EXERCISE AIM - From the entries below, please gather each line containing the string "Lord".

EXERCISE INPUT -
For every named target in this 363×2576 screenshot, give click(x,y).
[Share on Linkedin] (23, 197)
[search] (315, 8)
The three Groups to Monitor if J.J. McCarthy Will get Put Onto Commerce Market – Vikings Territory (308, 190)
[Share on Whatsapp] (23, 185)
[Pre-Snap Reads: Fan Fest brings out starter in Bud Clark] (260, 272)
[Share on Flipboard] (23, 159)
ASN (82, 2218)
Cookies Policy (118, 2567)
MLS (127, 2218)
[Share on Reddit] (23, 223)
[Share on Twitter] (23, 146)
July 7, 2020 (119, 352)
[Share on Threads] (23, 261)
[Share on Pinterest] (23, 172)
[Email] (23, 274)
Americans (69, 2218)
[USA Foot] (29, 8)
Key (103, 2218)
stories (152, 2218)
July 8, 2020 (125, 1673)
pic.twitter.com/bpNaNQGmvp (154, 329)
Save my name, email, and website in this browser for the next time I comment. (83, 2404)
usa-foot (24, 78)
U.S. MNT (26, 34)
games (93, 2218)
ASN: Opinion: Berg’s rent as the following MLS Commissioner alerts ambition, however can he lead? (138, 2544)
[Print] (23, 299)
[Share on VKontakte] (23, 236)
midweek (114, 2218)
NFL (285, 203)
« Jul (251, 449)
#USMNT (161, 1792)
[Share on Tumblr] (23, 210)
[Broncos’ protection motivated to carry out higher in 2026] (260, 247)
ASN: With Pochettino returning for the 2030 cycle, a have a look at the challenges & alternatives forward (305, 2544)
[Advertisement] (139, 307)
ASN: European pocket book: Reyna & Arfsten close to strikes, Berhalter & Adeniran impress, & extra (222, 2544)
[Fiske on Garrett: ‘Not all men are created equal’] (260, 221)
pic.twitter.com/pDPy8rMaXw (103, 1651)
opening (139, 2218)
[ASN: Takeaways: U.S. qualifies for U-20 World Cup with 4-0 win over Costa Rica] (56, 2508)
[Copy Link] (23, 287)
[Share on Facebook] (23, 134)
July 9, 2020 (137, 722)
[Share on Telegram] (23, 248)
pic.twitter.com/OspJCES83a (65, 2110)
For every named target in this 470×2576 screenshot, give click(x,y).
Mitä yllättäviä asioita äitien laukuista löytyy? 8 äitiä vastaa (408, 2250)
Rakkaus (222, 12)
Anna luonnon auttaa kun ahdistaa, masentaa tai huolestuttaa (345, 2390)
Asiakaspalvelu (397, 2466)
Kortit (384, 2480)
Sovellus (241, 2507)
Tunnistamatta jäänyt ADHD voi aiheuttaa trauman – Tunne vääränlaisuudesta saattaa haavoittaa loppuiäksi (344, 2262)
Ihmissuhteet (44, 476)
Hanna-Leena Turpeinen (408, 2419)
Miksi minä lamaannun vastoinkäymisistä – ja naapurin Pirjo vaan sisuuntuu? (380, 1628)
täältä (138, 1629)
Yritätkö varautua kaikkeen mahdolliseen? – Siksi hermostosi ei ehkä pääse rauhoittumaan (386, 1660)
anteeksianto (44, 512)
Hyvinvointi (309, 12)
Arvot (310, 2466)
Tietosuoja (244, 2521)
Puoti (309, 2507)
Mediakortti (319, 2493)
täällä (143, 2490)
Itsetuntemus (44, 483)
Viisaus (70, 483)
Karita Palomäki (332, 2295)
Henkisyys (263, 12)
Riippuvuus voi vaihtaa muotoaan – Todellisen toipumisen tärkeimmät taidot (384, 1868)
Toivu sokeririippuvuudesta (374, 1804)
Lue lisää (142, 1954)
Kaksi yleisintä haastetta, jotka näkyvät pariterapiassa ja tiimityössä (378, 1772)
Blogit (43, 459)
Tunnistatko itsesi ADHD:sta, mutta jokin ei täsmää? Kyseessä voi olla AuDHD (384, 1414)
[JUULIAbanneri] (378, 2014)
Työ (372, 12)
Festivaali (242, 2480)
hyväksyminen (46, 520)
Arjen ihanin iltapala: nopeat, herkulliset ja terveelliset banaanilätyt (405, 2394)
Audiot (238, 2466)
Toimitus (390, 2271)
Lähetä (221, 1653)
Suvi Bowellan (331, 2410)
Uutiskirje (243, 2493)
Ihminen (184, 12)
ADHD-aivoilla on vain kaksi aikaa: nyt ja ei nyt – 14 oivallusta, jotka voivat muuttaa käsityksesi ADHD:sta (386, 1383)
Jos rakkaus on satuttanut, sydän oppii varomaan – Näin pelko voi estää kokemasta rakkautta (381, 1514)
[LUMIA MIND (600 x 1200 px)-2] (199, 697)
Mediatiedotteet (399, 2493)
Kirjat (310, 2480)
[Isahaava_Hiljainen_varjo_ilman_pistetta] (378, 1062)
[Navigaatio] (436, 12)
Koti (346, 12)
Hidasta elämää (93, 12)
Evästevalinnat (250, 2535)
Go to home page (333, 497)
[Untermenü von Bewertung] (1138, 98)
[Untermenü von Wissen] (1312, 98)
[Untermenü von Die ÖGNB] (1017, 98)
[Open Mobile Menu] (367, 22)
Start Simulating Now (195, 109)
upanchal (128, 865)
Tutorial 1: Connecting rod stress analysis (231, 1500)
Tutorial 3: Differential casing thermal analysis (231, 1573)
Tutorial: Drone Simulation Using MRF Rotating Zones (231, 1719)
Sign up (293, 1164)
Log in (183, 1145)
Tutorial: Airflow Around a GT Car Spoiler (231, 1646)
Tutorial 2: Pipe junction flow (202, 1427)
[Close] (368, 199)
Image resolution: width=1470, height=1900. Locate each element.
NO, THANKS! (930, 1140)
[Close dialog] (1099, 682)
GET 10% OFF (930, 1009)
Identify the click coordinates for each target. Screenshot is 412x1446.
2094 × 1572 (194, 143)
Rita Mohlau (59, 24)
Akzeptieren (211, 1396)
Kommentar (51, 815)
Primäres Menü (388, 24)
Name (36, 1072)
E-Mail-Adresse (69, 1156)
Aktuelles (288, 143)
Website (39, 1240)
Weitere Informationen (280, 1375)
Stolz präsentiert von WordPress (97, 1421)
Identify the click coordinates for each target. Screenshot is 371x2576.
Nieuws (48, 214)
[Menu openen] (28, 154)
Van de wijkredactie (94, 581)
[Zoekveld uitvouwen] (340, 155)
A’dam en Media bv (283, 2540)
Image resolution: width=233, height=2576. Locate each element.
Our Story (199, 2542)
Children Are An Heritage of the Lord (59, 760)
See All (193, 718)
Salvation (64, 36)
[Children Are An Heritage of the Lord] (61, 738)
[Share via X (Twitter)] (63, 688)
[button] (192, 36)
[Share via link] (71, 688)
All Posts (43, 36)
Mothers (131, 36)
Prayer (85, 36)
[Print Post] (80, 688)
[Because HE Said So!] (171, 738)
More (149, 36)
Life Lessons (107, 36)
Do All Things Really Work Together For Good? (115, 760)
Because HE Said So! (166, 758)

WORKED SOLUTION -
Children Are An Heritage of the Lord (59, 760)
[Children Are An Heritage of the Lord] (61, 738)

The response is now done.